ECO-SCORE: PROPOSTA L'ETICHETTA CHE MISURA L'IMPATTO AMBIENTALE

Il 30 giugno la Commissione europea ha registrato un’iniziativa dei cittadini per la richiesta di un eco-score che metta in evidenza l’impatto ecologico di diversi prodotti. L’eco-score segue il filone del già testato nutri-score (per il valore nutrizionale degli alimenti) e viene proposto in una scala a semaforo da A ad E dal minore al maggior impatto ambientale da applicare sui prodotti.

L’eco-score ha già iniziato ad essere testato in Francia, Germania e Paesi Bassi all’interno di diversi supermercati e da varie piattaforme e app. La richiesta depositata in Commissione servirebbe ad uniformare a livello comunitario il calcolo e la relativa etichetta che misura l’impatto ambientale.

Le diverse realtà nelle quali l’eco-score è in corso di sperimentazione utilizzano un proprio calcolo dell’impatto ambientale, molte a partire dal LCA (Life Cycle Assessment). Non solo si dovrebbe utilizzare la stessa metodologia, ma prendere anche in considerazione altri elementi (non considerati dall’analisi del ciclo di vita), come ad esempio la perdita di biodiversità.

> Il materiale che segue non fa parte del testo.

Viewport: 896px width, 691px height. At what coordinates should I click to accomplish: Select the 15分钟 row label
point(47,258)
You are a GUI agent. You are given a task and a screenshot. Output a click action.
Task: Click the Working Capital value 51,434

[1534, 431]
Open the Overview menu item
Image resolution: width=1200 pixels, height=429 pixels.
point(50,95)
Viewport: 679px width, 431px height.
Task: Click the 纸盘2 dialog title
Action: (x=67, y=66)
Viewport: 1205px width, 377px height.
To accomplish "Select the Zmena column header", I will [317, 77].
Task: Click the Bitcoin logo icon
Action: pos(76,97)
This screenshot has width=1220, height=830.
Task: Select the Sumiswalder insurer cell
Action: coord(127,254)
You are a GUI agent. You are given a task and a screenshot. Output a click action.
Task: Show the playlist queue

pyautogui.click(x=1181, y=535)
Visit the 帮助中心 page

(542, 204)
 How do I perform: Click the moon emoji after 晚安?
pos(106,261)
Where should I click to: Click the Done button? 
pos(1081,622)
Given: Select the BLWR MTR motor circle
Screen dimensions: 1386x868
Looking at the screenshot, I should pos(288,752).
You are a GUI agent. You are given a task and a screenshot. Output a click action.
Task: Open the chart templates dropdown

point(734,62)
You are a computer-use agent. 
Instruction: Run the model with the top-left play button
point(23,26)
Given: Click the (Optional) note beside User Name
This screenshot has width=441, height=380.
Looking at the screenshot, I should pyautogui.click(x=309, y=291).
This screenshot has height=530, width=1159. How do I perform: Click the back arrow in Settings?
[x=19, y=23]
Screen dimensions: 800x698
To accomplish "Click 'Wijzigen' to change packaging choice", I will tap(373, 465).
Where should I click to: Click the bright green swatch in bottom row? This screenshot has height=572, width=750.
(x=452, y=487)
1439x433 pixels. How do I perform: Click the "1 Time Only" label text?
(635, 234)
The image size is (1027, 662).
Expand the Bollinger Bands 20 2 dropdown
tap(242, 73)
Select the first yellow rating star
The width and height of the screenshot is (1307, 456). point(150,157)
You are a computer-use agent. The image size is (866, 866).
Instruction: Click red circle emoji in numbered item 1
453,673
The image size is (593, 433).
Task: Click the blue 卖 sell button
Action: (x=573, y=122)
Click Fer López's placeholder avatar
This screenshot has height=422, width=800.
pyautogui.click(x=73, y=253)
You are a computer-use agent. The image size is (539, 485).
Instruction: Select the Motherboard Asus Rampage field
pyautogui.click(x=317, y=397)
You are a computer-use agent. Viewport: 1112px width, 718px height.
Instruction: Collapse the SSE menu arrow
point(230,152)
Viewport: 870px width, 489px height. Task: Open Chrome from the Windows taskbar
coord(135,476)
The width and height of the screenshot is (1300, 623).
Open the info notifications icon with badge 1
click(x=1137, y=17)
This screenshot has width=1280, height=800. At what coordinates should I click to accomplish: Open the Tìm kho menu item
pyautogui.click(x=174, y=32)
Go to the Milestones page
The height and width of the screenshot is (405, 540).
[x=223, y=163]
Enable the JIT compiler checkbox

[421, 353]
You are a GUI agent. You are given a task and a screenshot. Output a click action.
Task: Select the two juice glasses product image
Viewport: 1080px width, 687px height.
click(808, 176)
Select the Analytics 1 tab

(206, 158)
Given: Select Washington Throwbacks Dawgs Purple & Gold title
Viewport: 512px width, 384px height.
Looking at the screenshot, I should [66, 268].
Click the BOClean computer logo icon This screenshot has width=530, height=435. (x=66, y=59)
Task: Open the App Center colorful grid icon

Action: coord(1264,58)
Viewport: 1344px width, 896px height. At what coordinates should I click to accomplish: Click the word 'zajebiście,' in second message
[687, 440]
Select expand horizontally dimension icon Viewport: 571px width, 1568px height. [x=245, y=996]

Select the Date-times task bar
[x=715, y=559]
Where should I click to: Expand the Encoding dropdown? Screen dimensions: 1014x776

Il punto focale sarà, dunque, trovare dei parametri condivisibili sulla base dei quali calcolare l’impatto ecologico di ogni prodotto. Questo risulta fondamentale per applicare un’etichetta che, da una parte, informi e orienti il consumatore relativamente alla propria scelta, e, dall’altra, spinga verso la produzione di beni più sostenibili che tengano conto dell’impatto ambientale in tutte le fasi della filiera.